Heroin addicts on a constant regime of pure heroin can be well-functioning members of society. See https://en.wikipedia.org/wiki/Heroin-assisted_treatment

So if you truly care about the health of the afflicted persons, legalization with a strict control is the most effective option that is currently on the table.



Heroin wasn't historically a problem because the users died. Heroin's been a problem because of just how far people will go to get it, and how a massive amount of people will drop everything else in life just to get a steady supply of it.

Opiates are the most addictive substances in the world. Once someone gets a taste of it, their life is forever changed. People can smoke a cigarette a couple times and decide it's not for them. People can have beers once in a while and move on. There aren't many people who try heroin a couple times then realize they're busy and drop it forever.


Oh please. Enough of your DARE rhetoric.

I've been on hydromorphone. It's 8x more potent than morphine on a gram basis. Heroin is only 3x more powerful than morphine. I was on hydromorphone for 4 months, and then went DOWN to oxycodone for another 6 months. After 6 months, went on hydrocodone. By all measurements of addition, I was 100% addicted.

Yeah, it felt good having the drugs. But I also quit taking them sooner because I felt my mind fogging up. I didn't like that, and took more pain to be able to think clearly. But no, your assertions that people will just drop everything to get it is blatantly false.

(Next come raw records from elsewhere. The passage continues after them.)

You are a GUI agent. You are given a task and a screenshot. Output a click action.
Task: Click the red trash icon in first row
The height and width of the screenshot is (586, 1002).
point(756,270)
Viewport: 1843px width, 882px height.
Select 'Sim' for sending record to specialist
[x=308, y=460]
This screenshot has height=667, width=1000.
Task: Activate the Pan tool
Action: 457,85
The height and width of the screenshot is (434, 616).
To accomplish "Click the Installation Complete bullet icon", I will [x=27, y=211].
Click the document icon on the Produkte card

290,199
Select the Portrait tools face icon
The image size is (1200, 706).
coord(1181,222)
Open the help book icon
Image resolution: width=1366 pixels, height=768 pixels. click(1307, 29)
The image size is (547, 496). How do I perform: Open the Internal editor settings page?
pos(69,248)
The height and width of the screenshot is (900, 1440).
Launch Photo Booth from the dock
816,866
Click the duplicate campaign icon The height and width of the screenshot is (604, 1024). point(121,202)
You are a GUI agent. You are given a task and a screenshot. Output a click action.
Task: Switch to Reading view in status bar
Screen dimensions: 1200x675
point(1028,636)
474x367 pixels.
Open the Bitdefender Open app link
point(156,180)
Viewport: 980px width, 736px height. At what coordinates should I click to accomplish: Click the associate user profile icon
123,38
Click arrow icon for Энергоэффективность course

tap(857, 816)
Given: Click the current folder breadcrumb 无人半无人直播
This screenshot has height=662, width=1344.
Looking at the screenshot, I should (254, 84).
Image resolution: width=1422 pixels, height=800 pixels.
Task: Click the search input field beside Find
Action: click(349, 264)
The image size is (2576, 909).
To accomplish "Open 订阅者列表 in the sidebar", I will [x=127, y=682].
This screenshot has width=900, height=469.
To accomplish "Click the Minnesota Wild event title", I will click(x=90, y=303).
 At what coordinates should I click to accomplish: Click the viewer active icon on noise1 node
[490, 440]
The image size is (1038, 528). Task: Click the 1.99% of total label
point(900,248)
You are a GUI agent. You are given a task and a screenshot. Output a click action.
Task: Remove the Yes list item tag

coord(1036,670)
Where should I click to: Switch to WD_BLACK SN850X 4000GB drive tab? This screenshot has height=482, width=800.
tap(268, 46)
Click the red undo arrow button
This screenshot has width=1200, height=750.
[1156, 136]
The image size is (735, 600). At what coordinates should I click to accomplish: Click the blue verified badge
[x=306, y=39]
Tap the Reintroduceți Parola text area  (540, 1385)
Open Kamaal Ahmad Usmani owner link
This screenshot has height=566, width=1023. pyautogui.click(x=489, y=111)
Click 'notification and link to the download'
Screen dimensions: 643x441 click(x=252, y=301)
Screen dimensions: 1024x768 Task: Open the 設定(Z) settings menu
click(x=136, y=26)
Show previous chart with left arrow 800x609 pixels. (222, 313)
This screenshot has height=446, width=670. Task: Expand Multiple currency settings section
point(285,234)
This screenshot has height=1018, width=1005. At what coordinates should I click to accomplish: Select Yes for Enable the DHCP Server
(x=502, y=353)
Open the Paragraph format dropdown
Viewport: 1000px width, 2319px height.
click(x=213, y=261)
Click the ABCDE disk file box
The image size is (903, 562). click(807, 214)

Homeless people will go after heroin, if they can afford it. But those that choose this route are trying to numb the fact that people don't care about their condition, and that they have very little chance to raise themselves up. It's a social reason - if I cant have a better life, I can check out with drugs.


And the problem is the people that are dying of heroin aren't the Silicon Valley tech workers with good jobs and homes that make up the majority of hacker news. They're people living in shithole towns like my hometown. The jobs left decades ago and people are just scraping by. They don't have enough savings to pack up and leave. I've got friends and family dying because it's way too accessible, and the idea of making it legal and even more accessible doesn't appeal to me or my common sense. I trust the average person to use heroin as responsibly as they'd use a military helicopter if they could afford one from a day's work--and that's not at all.

So congrats on being able to take opiates and not have a problem. If you have stable employment, your situation is in no way relevant to the people this problem is afflicting. We already know that soldiers who abused drugs during the Vietnam war were able to quit them easily upon returning because their lifestyle improved. Addicts don't have a chance to just up and get a happier life.


> And the problem is the people that are dying of heroin aren't the Silicon Valley tech workers with good jobs and homes that make up the majority of hacker news.

My girlfriend grew up in a "1%" household. She developed substance abuse problems because she was born premature, because she was adopted, because of some "adverse childhood experience", and because her doctors thought she was a candidate for chemical castration with Provera (which makes some women suicidal).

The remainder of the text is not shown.